In the field: Alsace – Vosges – Northern Italy – Algeria
During the First World War Fritz Kahn served as a combat medic. Off duty he worked on his first book, “Die Milchstraße” (The Milky Way) which became a huge success. After the war Kahn was so ill and undernourished that he was sent to Algeria for recovery.
Fame and persecution: Berlin
Back in Berlin Kahn worked as a surgeon and obstretician in a private hospital and started a family. He published the successful books “Die Zelle” (The Cell) and “Die Juden als Rasse und Kulturvolk” (The Jews as a Race and Cultural People), and the highly illustrated five-volume series “Das Leben des Menschen” (The Life of Man) made him a celebrated bestseller author. In the increasingly antisemitic climate of the 1920s Kahn founded a Jewish humanistic lodge and became chairman of the Jewish Senior Aid. Being a spokesman for the values of the Enlightenment, the convinced pacifist was expelled from Germany in early 1933. The Nazis burned his books, confiscated them and banned them with their “list of harmful and unwanted writing“.
Restless years: Jerusalem – Neuilly-sur-Seine – Bordeaux
Fritz Kahn emigrated to Palestine and with his second wife he later moved to Neuilly-sur-Seine near Paris. A Swiss publishing house enabled him to continue his career and released his internationally best selling book “Unser Geschlechtsleben” (Our Sex Life). In the following years two remakes of “Das Leben des Menschen” came on the market: In Germany Kahn‘s ilustrations were abused for a short version including a new chapter with racist and antisemitic content and in Switzerland Kahn published his own update “Der Mensch gesund und krank” (Man in Structure and Function) with lots of new stunning images. When the Germans occupied France, Kahn fled to Bordeaux and was interned shortly after. Thanks to the interventions of his friend Albert Einstein and the Emergency Rescue Committee Kahn escaped via Portugal to the U.S. in 1941.
In exile: New York City
The American translations “The Cell”, “Our Sex Life” and especially “Man in Structure and Function” made the restart a little easier for Fritz Kahn. Yet he was not able to produce any new book in the USA, due to political and cultural reasons. “Das Atom” (The atom) and “Das Buch der Natur” (The book of nature) were published in Switzerland, and later combined in the American version “Design of the Universe”.

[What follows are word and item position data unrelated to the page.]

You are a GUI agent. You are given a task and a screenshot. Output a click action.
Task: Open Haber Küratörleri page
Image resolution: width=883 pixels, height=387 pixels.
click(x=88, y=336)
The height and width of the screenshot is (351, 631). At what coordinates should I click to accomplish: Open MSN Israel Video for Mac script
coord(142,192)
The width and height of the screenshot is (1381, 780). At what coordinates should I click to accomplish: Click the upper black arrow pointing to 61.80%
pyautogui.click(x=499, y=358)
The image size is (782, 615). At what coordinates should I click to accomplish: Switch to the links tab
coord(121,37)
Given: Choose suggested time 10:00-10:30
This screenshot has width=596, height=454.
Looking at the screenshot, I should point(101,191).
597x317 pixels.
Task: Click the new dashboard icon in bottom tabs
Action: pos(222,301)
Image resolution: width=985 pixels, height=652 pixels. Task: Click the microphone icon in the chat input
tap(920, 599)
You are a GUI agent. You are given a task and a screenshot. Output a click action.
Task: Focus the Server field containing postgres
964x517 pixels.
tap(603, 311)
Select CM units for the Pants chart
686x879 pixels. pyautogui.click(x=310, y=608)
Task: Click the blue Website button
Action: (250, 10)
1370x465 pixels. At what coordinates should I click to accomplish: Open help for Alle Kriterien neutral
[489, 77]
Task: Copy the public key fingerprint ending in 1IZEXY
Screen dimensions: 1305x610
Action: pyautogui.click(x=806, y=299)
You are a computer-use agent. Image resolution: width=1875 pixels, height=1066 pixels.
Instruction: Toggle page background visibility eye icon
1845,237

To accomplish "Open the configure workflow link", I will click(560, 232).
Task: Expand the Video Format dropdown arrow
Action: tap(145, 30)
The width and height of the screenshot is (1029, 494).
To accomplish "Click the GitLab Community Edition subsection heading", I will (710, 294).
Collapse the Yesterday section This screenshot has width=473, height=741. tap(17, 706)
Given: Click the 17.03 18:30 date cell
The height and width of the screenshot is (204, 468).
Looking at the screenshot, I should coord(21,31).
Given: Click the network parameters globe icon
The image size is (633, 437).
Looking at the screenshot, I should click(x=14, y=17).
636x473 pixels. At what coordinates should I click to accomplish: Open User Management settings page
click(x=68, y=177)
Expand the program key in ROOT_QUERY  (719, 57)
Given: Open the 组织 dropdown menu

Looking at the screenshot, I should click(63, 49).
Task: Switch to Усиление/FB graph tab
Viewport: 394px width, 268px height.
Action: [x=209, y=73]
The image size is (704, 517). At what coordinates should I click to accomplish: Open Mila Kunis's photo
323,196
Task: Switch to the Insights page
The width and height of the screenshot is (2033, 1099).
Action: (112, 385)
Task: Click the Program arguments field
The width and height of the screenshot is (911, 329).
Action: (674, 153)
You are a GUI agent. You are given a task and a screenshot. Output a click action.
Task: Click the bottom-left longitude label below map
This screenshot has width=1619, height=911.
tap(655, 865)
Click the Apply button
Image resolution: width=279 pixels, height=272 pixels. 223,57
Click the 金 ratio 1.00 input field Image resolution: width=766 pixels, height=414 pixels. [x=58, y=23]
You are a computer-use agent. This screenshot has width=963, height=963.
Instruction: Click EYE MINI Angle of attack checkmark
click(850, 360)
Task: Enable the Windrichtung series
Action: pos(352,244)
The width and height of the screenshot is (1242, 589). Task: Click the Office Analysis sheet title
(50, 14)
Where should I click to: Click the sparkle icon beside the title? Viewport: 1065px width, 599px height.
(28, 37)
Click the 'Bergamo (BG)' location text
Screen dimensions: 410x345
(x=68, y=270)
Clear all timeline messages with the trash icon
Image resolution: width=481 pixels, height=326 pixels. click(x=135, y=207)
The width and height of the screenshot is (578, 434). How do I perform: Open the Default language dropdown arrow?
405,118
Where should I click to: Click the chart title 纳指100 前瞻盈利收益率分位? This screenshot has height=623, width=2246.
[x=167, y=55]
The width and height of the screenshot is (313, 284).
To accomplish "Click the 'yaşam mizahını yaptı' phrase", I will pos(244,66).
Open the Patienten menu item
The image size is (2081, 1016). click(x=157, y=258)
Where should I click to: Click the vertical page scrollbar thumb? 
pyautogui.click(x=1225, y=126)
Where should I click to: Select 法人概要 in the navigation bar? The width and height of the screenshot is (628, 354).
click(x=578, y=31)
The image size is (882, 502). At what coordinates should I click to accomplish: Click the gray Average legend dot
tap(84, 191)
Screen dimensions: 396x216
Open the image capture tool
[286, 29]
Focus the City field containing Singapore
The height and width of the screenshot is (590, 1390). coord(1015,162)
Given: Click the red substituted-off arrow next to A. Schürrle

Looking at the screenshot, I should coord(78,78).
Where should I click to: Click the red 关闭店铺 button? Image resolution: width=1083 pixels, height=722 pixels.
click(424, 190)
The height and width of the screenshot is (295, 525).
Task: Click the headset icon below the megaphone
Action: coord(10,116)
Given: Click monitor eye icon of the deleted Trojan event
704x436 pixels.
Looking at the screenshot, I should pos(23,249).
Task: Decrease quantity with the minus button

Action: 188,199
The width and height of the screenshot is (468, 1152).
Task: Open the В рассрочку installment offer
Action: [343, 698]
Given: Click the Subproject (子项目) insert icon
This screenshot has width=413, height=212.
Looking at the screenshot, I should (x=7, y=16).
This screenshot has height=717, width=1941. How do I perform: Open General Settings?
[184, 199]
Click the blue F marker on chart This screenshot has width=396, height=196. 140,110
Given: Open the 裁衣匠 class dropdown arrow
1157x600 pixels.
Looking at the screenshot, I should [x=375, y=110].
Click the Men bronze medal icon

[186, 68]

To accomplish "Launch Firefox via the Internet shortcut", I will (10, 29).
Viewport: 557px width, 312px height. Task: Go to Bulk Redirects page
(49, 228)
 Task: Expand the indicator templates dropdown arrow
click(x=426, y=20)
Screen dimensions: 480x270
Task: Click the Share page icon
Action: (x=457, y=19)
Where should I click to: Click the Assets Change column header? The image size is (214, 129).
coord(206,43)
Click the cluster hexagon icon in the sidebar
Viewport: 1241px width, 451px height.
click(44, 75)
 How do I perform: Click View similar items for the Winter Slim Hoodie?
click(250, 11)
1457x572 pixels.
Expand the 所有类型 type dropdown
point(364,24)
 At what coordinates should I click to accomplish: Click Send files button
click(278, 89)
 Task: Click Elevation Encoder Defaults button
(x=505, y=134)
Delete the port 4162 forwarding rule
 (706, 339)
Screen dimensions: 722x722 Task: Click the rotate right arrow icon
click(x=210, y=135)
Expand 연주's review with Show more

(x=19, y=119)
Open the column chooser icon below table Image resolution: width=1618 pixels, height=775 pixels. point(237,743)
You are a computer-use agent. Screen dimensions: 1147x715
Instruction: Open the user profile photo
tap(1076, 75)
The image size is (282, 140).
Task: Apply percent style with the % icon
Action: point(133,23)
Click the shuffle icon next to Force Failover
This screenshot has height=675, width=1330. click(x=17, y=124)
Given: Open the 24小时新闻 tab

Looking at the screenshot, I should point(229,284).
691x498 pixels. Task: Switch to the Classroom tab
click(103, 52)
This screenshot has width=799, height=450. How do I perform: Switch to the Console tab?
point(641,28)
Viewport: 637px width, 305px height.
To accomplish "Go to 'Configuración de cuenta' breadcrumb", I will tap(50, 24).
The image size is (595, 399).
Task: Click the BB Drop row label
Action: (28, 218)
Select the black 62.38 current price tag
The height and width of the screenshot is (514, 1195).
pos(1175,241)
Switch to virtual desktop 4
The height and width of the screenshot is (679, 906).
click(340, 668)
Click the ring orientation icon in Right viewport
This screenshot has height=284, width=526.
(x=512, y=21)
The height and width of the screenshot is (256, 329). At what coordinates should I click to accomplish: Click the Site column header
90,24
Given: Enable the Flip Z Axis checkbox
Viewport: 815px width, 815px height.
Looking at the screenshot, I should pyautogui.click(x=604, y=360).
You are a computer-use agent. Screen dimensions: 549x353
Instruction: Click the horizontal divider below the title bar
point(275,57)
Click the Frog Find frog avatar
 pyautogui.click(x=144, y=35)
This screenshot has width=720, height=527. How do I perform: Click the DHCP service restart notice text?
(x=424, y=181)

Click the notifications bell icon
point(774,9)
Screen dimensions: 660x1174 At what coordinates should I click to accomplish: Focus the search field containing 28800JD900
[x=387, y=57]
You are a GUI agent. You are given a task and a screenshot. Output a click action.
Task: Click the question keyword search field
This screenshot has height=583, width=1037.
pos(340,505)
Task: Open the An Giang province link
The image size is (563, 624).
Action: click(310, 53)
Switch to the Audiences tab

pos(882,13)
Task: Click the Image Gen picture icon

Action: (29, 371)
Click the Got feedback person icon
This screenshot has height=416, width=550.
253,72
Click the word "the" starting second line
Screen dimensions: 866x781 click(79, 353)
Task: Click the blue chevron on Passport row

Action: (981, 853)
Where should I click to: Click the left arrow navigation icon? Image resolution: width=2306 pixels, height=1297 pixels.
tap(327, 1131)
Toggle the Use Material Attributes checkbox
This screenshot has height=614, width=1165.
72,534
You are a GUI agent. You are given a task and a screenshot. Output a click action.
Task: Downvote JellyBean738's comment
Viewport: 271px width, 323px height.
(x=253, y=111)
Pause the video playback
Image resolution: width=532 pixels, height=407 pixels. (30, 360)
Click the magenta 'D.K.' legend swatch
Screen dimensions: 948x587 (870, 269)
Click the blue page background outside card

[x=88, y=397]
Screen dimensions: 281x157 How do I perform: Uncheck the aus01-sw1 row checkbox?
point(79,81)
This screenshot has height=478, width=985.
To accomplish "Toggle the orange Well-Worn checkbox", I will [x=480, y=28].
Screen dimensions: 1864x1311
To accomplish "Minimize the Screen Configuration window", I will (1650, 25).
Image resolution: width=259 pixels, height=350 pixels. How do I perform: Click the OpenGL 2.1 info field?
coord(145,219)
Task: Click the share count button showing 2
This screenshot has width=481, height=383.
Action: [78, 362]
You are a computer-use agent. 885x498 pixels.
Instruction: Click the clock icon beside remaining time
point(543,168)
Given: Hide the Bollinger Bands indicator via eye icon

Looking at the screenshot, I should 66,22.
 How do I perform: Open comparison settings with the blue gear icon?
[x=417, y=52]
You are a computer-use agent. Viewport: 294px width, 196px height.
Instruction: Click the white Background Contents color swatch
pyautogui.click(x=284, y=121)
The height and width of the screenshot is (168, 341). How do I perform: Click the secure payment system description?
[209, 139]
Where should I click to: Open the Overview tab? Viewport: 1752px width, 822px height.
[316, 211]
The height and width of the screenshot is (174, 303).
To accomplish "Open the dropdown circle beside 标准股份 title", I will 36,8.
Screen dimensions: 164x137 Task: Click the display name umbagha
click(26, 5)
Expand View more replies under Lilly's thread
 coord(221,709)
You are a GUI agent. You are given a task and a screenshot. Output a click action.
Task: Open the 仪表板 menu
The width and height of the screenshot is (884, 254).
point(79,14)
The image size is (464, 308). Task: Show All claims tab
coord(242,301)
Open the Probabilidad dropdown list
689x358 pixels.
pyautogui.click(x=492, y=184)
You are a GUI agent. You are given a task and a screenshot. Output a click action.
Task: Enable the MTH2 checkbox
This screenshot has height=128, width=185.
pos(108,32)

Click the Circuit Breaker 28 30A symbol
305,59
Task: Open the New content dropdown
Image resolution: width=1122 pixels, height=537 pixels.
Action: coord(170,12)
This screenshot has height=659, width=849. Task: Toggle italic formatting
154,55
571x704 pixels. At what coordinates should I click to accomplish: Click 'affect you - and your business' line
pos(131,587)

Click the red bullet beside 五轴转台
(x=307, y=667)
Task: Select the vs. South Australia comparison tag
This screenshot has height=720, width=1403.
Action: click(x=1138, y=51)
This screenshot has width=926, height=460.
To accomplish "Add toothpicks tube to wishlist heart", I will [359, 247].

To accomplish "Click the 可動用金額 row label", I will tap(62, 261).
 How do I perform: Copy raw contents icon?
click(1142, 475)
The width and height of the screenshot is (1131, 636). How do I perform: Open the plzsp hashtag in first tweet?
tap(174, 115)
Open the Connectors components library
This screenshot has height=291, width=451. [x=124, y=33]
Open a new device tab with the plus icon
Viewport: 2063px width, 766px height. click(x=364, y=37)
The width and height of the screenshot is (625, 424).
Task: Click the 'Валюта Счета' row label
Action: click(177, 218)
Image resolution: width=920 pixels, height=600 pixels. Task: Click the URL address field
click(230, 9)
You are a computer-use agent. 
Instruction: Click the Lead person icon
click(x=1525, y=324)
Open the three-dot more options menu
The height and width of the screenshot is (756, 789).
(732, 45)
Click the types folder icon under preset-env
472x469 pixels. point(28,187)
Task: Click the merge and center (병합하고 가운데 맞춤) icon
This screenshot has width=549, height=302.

Back in Europe: Ascona, Lugano – Munkerup – Locarno
Together with his new life companion Fritz Kahn returned to Europe in 1956. He settled down in Switzerland, where he wrote the marriage guidebook “Muss Liebe blind sein?” (Must love be blind?) and a number of popular science booklets. After Kahn survived a dramatic earthquake in Morocco in 1960, he lived and worked in Denmark. He constantly developed new projects, but he published just one more book: “The Human Body”, a modern coffee-table book released in the USA in 1965. At the age of 79 the severely ill writer traveled to Ticino for hibernation. On January 14, 1968, Kahn died in a spa clinic in Locarno. His ashes were spread over Lake Maggiore.